Die Zeit der Buchstaben sei bald vorbei, lesen wir in einem Text aus lauter Buchstaben. Das kann ruhig noch etwas dauern.

Hallo, liebe Leserin, lieber Leser, Sie lesen noch? Sie lassen Ihre Augen durch die Zeilen meiner Kolumne gleiten, von links nach rechts und zurück in die nächste Zeile? Oder lassen Sie sich meinen Text gar vom Computer vorlesen? Ich darf Ihnen kurz versichern, es ist nicht meine Stimme, die Sie da vielleicht hören. Ich habe meinen Text auch nicht mit Siri oder einem anderen Sprachprogramm verfasst, das ihn anschließend zu einer plausiblen Folge von Buchstaben gerinnen ließ.

Nein: Jeder einzelne Buchstabe wurde von mir höchstpersönlich auf der guten alten PC-Tastatur gesucht, gefunden und eingetippt. Es war eine Erlösung für mich, als ich mich endlich von der alten Olympia verabschieden durfte. Meine kleinen Finger hatten immer Mühe, das „ä“ oder „ü“ kraftvoll genug zu tippen, was dann aber immer auch lästige Löcher in den Buchstaben hinterließ. Die Älteren unter ihnen werden wissen, wie es war. Nun aber soll die Schriftkultur am Ende sein?

Eine Kollegin schickte mir freundlicherweise per Mail einen Artikel aus der „FAS“ dazu. Der bestand zwar noch aus vertrauten Buchstaben, und zwar aus der Tastatur von Markus Günther. Aber seine Prognose war deprimierend: „Nur noch Analphabeten“. Die Welt brauche bald keine Menschen mehr, formulierte er, die lesen oder schreiben könnten. Statt dicker Gebrauchsanweisungen gebe es künftig Infovideos, was ich persönlich bevorzuge, weil ich die Manuals nie verstanden habe. Aber alles, was der moderne Mensch sonst noch lernen möchte – vom Klavierspiel bis zur Zubereitung von Kartoffelbrei – finde sich im Netz. Der Kapitalismus benötige keine gebildete Bevölkerung, das zeige das Beispiel der USA mit ihrer erschütternden Alphabetisierungsrate, schreibt der Kollege. Aber haben die ungebildeten USA nicht Siri und Google Now auf den Markt geworfen? Auch für meine Kolumnen, die ich dann künftig in den Laptop plaudere, damit er ihn in Buchstaben gießt?

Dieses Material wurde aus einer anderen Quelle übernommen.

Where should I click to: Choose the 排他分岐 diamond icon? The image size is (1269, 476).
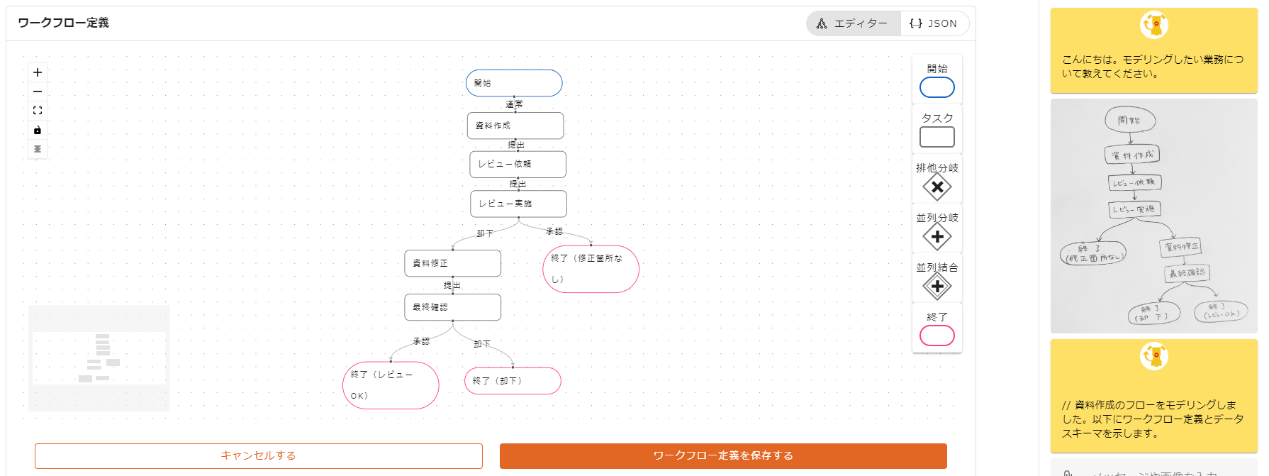[x=937, y=187]
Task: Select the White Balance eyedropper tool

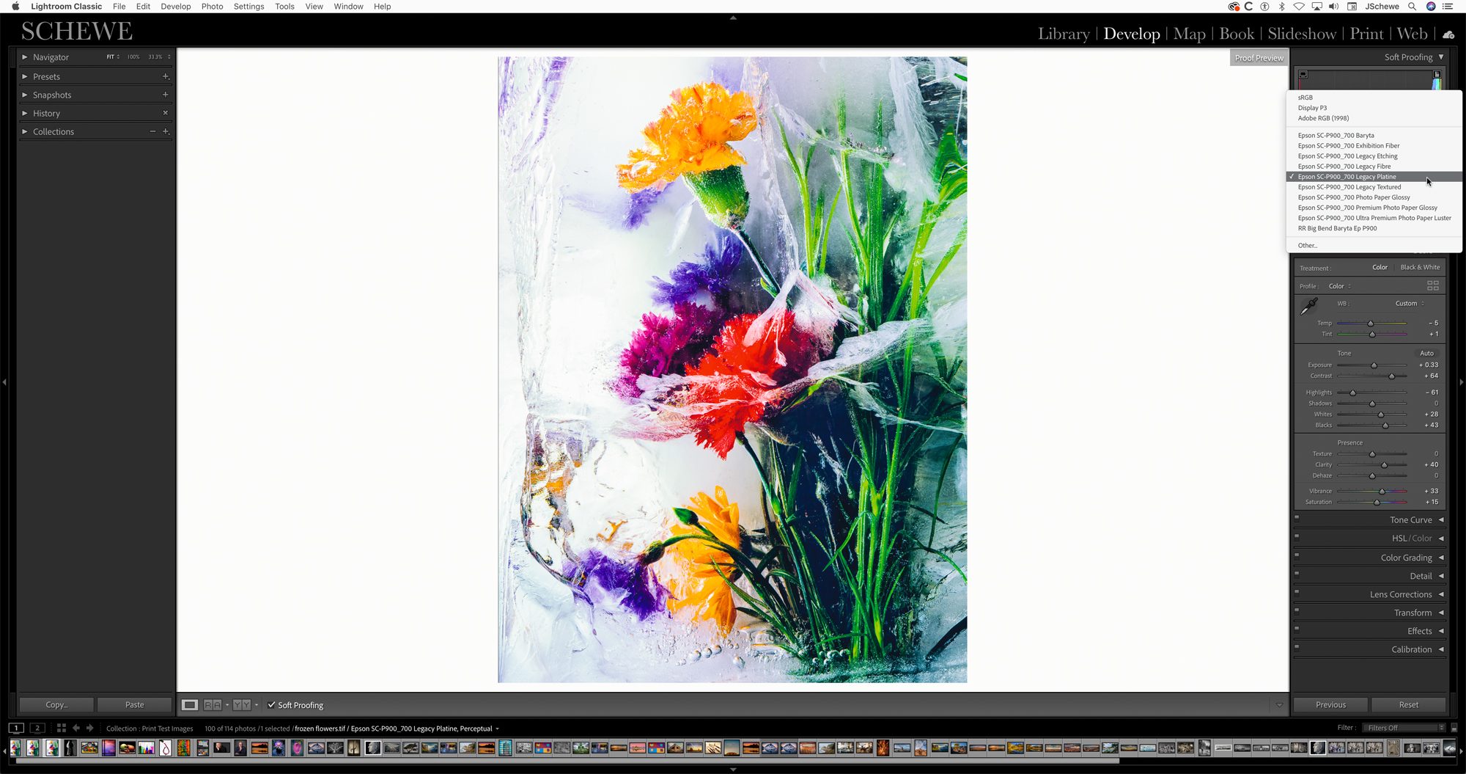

Mir eilt es ehrlich gesagt damit nicht so arg. Schon aus Trotz nicht. Als Kind galt ich ein wenig als bockig und begehrte auf. So genoss ich Wilhelm Busch, den Urvater des Comics. „Ach, was muss man oft von bösen Kindern hören oder lesen!“ Herrlich. Alle Warnungen vor der verdummenden Wirkung von Comics schlug ich in den Wind. „Nick, der Weltraumfahrer“ habe ich verschlungen. Einige Heftchen liegen noch heute bei mir im Regal. Späte Genugtuung: Der deutsche Astronaut Ulrich Walter hat Nick 1993 sogar mit auf die Raumfähre Columbia genommen.

Die nächste Verdummungsmaschine war dann das Privatfernsehen. Der US-Medienkritiker Neil Postman sah 1985 dadurch gar die Demokratie bedroht. In seinem Buch „Wir amüsieren uns zu Tode“ schildert er, wie eine „Elite“ banale Unterhaltung für die dramatisch anwachsende Unterschicht produziert. Vom Internet und den Smartphones samt unbegrenzten Banalitäten konnte er noch nichts wissen.

Sinken wir nun zurück in die Verhältnisse des Mittelalters, als nur der Klerus und die Juden des Schreibens und Lesens mächtig waren? Nein, die Flamme der Zivilisation glimmt noch. Sogar der Privatsender RTL wirbt nun mit prominenten Gesichtern für die alte Kulturtechnik. „Wer liest, hat gut Reden“, weiß Comedian Bülent Ceylan. Und: „Lesen macht sexy.“ Vorlesen sowieso. Da können Sie also nichts falsch machen!

Karl-Heinz Karisch ist Autor.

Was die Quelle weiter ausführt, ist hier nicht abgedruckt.